* **DOCUMENT SECTION**:
We consider the no-flux initial-boundary value problem for the cross-diffusive evolution system:

\begin{eqnarray*} \left\{ \begin{array}{ll} u_t = u_{xx} - \chi \big(\frac{u}{v} \partial_x v \big)_x - uv +B_1(x,t), \qquad & x\in \Omega, \ t>0, \\[1mm] v_t = v_{xx} +uv - v + B_2(x,t), \qquad & x\in \Omega, \ t>0, \end{array} \right. \end{eqnarray*}
which was introduced by Short et al. in [40] with $\chi=2$ to describe the dynamics of urban crime.

In bounded intervals $\Omega\subset\mathbb{R}$ and with prescribed suitably regular non-negative functions $B_1$ and $B_2$ , we first prove the existence of global classical solutions for any choice of $\chi>0$ and all reasonably regular non-negative initial data.

* **DATA**:
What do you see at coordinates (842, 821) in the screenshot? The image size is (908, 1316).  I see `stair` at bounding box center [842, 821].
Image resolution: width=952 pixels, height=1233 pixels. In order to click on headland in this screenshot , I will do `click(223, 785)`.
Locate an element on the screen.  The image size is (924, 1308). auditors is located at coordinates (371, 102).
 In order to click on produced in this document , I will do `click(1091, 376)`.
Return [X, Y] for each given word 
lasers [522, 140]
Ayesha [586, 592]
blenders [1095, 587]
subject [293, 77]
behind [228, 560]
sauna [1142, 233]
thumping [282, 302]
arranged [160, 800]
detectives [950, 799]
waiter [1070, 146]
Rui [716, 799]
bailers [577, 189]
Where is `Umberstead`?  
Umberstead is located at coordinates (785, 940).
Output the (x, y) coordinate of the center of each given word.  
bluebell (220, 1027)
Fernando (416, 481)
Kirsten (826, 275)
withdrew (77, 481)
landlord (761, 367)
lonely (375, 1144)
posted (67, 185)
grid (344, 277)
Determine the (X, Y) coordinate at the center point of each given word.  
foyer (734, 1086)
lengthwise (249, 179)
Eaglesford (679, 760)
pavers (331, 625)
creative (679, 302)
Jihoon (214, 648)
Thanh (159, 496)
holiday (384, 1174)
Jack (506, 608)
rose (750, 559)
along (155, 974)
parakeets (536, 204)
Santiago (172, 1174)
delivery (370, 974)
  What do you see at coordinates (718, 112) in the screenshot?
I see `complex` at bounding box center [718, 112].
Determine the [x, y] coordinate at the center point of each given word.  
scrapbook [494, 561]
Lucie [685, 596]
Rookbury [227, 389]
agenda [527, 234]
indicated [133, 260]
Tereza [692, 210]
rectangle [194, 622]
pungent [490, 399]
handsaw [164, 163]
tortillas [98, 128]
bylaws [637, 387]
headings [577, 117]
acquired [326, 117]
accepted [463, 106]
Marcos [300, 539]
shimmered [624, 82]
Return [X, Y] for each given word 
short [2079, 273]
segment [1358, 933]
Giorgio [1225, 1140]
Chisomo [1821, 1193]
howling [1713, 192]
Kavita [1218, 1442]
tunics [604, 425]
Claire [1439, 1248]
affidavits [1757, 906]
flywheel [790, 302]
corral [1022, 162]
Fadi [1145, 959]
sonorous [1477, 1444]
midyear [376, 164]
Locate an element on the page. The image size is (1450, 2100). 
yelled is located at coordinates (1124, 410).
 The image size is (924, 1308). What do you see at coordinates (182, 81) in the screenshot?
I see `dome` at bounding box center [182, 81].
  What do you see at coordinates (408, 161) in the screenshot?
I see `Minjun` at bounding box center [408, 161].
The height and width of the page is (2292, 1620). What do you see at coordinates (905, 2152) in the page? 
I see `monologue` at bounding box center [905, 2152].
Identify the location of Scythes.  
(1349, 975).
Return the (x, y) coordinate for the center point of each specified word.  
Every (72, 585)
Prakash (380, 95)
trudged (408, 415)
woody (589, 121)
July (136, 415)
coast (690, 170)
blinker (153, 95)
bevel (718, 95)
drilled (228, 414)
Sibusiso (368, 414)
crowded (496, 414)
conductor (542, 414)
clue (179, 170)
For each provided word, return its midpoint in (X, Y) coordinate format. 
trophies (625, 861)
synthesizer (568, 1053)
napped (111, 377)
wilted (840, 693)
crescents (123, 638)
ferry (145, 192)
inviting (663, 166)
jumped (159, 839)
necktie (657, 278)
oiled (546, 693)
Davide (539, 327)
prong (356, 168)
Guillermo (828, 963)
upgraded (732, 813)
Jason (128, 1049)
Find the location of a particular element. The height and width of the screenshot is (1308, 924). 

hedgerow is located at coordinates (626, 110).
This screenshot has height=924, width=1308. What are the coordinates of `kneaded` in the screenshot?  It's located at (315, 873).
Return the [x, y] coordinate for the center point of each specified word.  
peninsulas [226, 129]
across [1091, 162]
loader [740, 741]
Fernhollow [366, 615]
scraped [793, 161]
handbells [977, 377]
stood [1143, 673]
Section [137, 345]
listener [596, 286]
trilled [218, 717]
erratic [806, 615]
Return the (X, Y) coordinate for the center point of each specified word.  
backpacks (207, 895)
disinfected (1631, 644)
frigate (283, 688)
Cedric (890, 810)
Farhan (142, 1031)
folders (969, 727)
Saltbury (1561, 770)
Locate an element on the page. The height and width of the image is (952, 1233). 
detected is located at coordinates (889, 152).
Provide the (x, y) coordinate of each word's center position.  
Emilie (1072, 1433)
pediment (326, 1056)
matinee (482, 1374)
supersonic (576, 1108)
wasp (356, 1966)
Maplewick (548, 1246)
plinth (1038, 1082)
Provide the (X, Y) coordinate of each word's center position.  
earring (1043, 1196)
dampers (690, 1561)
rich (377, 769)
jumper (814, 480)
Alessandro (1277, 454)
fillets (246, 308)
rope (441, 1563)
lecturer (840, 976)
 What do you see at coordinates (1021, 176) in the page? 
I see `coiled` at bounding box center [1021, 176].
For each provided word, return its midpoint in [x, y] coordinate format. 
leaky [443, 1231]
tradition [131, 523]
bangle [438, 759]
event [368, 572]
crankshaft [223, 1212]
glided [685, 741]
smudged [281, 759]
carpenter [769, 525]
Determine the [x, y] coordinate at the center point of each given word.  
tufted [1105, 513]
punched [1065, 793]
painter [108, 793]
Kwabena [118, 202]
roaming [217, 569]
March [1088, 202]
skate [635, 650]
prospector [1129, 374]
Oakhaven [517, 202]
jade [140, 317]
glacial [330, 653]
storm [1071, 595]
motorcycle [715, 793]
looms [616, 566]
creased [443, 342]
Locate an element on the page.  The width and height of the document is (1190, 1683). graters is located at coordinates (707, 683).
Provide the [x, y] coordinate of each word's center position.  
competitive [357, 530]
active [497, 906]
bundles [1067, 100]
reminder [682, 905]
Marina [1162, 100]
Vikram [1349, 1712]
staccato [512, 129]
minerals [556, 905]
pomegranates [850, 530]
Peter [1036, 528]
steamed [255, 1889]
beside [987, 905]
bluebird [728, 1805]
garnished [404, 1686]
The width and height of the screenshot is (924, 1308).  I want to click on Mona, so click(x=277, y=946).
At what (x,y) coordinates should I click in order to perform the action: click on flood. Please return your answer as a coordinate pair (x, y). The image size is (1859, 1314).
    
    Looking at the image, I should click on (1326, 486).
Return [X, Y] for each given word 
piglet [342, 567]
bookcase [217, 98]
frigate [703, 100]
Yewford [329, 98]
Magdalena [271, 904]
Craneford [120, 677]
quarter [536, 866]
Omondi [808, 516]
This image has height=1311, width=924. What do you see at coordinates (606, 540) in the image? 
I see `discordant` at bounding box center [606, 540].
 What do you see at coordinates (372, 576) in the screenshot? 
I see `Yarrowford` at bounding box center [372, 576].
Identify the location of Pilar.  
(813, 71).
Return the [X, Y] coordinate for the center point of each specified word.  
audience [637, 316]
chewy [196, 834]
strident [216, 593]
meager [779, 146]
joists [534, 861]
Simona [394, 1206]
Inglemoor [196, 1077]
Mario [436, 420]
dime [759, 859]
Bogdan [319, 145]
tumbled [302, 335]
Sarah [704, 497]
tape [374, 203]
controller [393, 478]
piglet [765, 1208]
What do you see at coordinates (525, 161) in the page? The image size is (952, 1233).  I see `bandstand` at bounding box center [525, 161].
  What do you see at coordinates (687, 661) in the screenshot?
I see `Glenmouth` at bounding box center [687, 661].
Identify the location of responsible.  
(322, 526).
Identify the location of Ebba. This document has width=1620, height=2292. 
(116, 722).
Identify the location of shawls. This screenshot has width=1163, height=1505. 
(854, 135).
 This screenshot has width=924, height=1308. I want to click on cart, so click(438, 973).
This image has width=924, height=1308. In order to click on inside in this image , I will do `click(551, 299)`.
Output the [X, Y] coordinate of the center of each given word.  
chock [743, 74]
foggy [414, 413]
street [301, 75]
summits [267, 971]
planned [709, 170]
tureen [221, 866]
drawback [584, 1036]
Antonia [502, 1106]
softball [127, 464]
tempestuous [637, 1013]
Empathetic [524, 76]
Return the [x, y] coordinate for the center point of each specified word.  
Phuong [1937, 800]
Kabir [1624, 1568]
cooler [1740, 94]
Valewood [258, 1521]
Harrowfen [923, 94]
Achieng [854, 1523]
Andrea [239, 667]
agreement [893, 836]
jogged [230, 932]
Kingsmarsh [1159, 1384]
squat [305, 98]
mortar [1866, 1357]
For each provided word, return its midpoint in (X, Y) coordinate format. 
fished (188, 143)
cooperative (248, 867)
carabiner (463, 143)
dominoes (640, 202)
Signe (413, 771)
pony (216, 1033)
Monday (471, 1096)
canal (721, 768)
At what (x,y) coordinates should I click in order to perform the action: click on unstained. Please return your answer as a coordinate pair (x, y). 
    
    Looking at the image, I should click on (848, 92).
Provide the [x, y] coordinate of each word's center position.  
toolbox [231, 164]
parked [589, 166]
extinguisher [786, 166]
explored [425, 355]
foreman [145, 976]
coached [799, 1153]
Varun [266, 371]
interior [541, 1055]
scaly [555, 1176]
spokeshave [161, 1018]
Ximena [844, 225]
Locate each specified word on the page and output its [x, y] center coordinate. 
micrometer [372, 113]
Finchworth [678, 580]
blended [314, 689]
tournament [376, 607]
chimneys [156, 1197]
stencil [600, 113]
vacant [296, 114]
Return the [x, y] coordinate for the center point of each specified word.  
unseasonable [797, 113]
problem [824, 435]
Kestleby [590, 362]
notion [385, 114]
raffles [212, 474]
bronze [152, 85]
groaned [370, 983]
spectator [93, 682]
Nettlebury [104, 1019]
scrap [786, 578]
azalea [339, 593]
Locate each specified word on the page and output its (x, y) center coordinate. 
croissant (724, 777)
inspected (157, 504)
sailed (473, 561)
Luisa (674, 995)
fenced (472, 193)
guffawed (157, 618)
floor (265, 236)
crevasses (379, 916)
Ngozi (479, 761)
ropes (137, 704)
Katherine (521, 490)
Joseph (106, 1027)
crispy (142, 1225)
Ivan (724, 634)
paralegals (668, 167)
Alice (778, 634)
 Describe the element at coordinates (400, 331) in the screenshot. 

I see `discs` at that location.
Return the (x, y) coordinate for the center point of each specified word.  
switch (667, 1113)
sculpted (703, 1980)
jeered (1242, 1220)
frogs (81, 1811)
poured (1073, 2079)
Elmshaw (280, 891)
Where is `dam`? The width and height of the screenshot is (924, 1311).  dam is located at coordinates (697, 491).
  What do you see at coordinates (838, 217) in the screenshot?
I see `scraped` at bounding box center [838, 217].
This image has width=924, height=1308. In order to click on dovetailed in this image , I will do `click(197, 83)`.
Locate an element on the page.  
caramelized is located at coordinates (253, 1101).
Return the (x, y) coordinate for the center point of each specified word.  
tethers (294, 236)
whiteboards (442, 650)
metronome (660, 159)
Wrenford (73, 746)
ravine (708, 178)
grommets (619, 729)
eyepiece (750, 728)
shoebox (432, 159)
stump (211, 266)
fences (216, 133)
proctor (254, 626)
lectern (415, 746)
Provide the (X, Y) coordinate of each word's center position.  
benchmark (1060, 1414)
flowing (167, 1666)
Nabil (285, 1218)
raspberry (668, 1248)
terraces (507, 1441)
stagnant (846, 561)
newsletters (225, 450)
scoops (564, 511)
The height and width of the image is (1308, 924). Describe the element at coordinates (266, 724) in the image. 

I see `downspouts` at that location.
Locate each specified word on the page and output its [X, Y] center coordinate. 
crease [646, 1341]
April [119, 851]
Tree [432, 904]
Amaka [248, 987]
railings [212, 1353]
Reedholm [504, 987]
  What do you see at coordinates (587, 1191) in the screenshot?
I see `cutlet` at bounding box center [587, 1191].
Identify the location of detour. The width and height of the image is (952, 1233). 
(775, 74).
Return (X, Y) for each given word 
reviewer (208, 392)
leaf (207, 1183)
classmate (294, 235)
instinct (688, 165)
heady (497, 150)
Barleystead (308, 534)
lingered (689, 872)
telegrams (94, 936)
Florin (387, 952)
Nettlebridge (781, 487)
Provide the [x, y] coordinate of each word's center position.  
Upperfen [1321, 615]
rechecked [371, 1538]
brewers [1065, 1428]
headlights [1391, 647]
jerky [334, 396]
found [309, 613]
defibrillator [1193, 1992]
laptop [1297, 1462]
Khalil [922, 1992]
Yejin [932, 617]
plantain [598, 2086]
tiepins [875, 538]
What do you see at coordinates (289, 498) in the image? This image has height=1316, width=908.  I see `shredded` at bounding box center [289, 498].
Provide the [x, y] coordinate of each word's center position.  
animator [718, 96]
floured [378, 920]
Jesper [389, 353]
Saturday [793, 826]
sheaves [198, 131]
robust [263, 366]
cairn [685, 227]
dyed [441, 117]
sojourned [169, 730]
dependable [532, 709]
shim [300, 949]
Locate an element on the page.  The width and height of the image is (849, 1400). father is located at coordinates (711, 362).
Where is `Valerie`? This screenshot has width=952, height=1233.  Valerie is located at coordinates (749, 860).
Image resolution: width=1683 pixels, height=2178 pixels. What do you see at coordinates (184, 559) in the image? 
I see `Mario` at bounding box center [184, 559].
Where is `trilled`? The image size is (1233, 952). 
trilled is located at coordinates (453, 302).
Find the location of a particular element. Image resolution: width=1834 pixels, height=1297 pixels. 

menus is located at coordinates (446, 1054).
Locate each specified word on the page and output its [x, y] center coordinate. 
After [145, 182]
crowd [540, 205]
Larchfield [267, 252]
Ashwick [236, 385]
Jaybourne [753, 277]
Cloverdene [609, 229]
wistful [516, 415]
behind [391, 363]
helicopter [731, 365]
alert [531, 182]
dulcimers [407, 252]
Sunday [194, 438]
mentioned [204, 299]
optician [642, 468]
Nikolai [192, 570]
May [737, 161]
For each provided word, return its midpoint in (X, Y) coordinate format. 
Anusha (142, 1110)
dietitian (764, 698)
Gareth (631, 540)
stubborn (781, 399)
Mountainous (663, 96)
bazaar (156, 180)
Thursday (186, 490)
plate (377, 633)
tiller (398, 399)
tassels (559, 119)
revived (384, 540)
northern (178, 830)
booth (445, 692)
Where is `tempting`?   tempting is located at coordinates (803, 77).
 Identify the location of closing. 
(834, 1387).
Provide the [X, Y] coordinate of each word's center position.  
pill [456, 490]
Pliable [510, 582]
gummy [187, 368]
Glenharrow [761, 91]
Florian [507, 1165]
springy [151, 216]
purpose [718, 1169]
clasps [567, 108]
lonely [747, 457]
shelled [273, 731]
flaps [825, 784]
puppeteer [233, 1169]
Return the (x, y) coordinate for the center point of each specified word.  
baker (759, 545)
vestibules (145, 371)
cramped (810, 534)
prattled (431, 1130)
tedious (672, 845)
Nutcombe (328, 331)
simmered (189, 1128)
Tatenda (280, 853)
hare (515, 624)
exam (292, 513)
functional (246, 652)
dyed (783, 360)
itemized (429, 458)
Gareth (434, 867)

* **EXPLORE THE MATERIAL**:
A. In the text on the urban crime model, what value of χ did Short et al. use when they introduced the system?
B. Copy out the stretch of the text on the urban crime model from "We consider the" through "non-negative initial data.".

* **ANSWERS TO THE PROBLEMS**:
A. They used χ = 2.

B.
We consider the no-flux initial-boundary value problem for the cross-diffusive evolution system:

\begin{eqnarray*} \left\{ \begin{array}{ll} u_t = u_{xx} - \chi \big(\frac{u}{v} \partial_x v \big)_x - uv +B_1(x,t), \qquad & x\in \Omega, \ t>0, \\[1mm] v_t = v_{xx} +uv - v + B_2(x,t), \qquad & x\in \Omega, \ t>0, \end{array} \right. \end{eqnarray*}
which was introduced by Short et al. in [40] with $\chi=2$ to describe the dynamics of urban crime.

In bounded intervals $\Omega\subset\mathbb{R}$ and with prescribed suitably regular non-negative functions $B_1$ and $B_2$ , we first prove the existence of global classical solutions for any choice of $\chi>0$ and all reasonably regular non-negative initial data.